THE TASK
Your copy should contain exactly the lines from the one that holds "This screenshot has width=1336, height=758." through the end of the material, reproduced as written, with no pictures.
EXERCISE DATA Block Start
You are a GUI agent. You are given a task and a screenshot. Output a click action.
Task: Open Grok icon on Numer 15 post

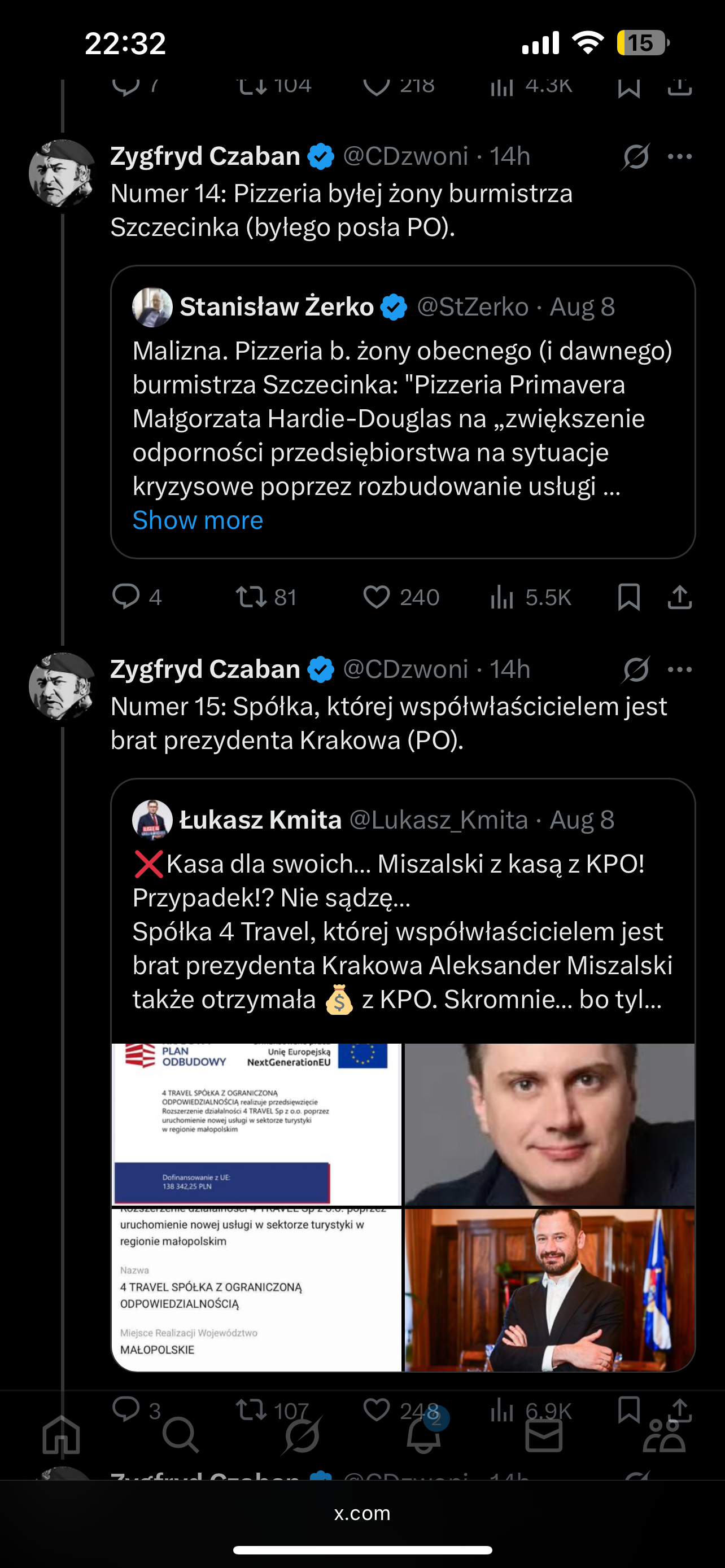point(636,669)
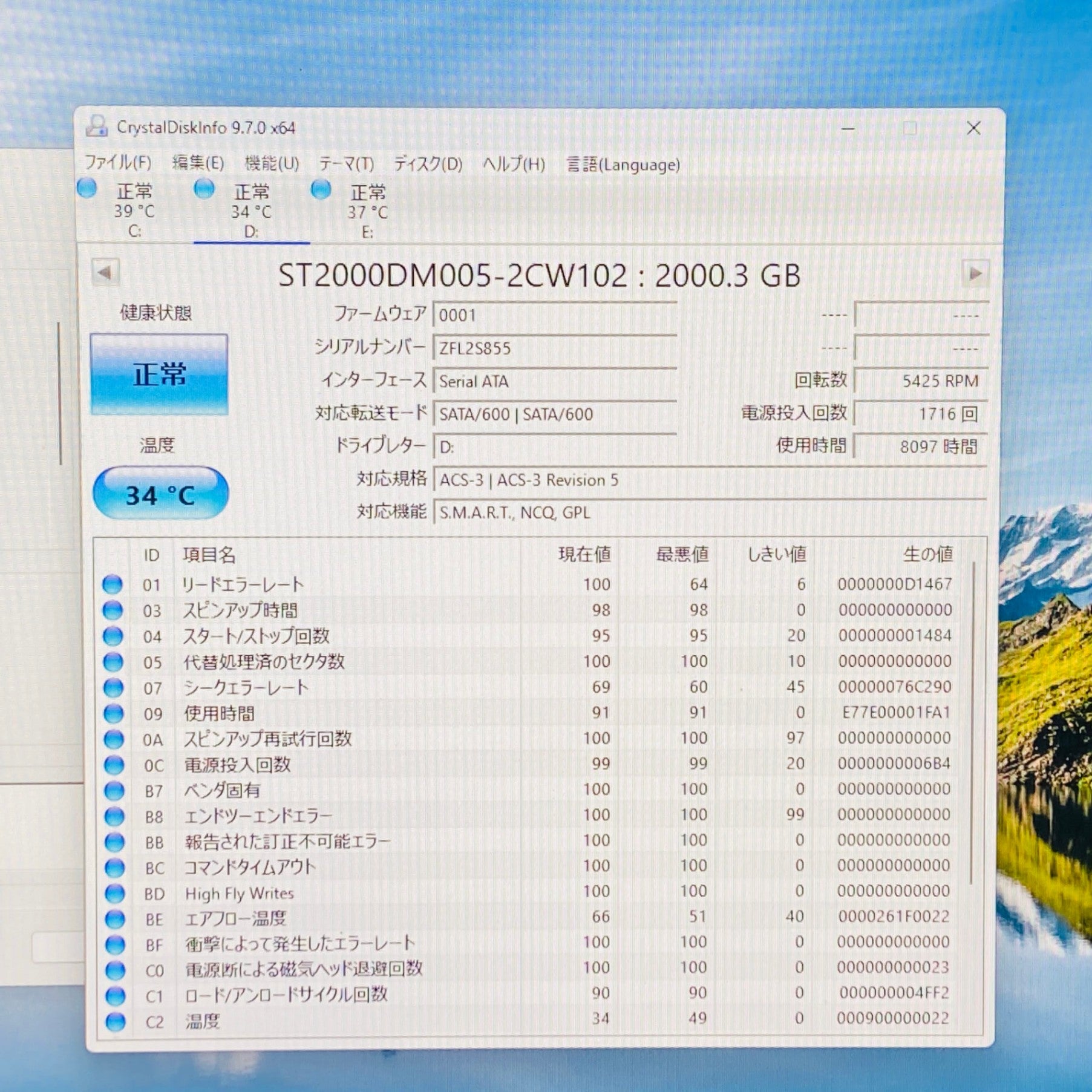Open the 機能(U) menu
1092x1092 pixels.
click(272, 163)
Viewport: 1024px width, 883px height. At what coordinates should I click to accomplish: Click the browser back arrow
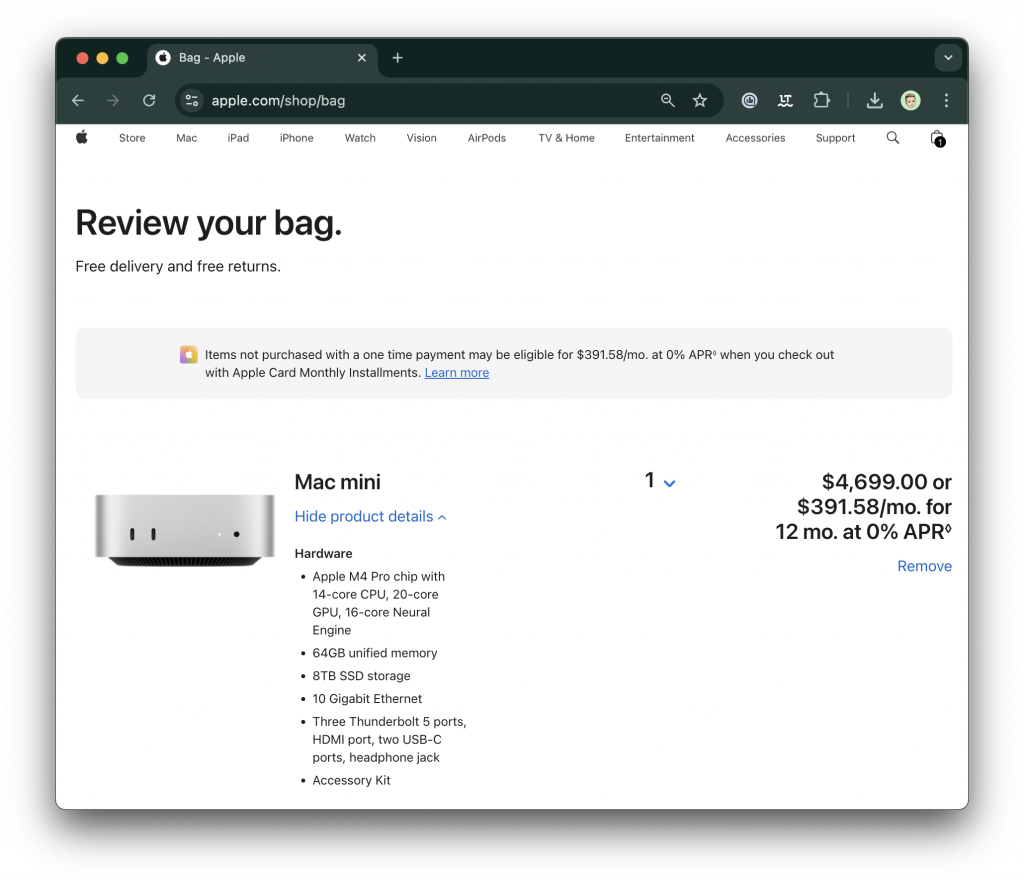[x=77, y=100]
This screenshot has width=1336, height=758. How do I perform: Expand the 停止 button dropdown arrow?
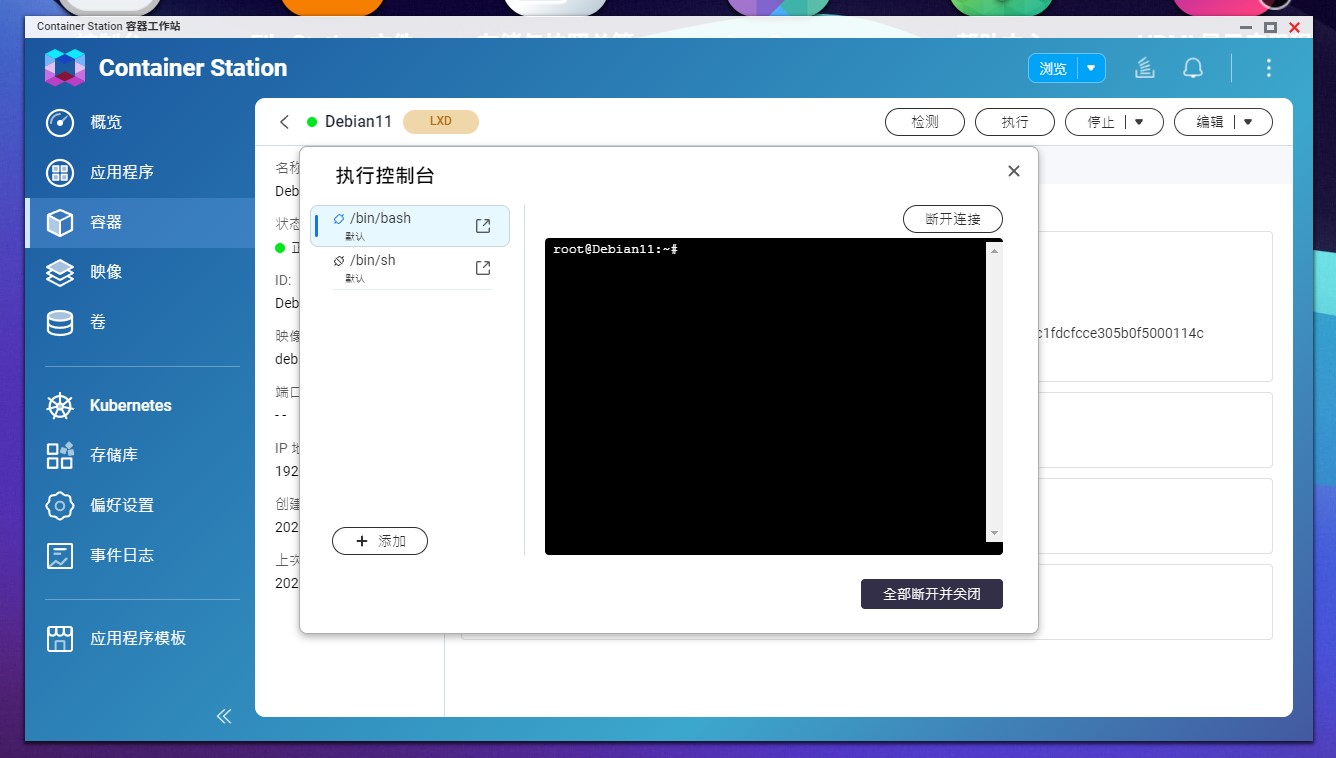1139,122
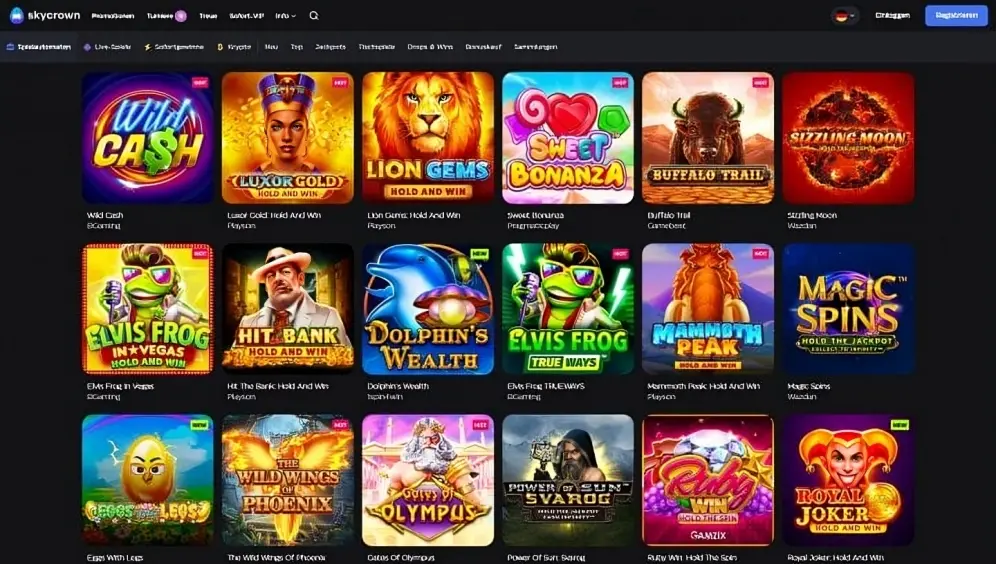Open the Magic Spins game thumbnail
The height and width of the screenshot is (564, 996).
coord(848,309)
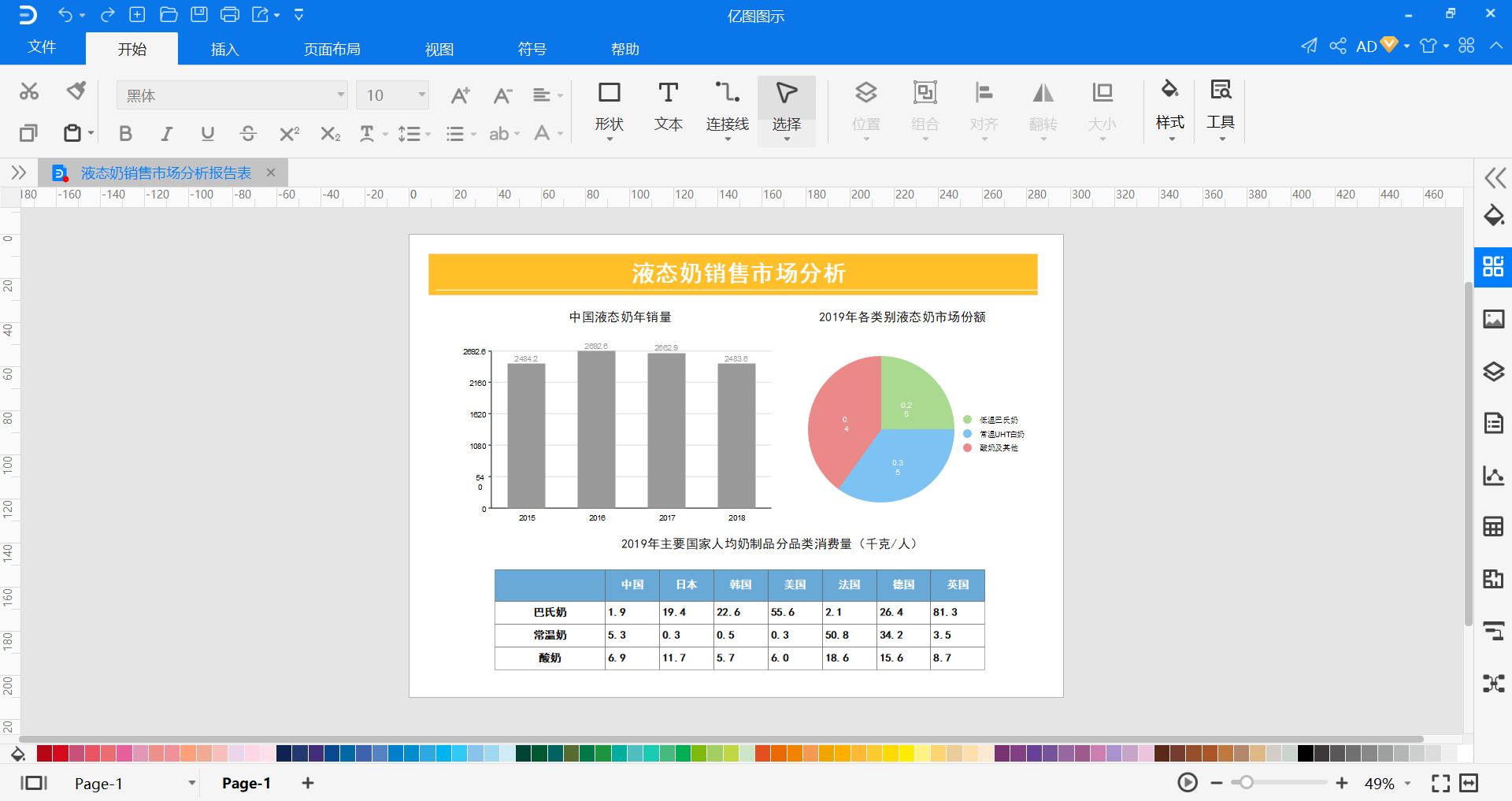Add a new page with plus button
This screenshot has width=1512, height=801.
[308, 783]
EXERCISE DATA Block End
FINISHED EXERCISE
This screenshot has width=1336, height=758. How do I perform: Expand the 停止 button dropdown arrow?
1139,122
Open the Magic Spins game thumbnail
The height and width of the screenshot is (564, 996).
coord(848,309)
Add a new page with plus button
This screenshot has width=1512, height=801.
[308, 783]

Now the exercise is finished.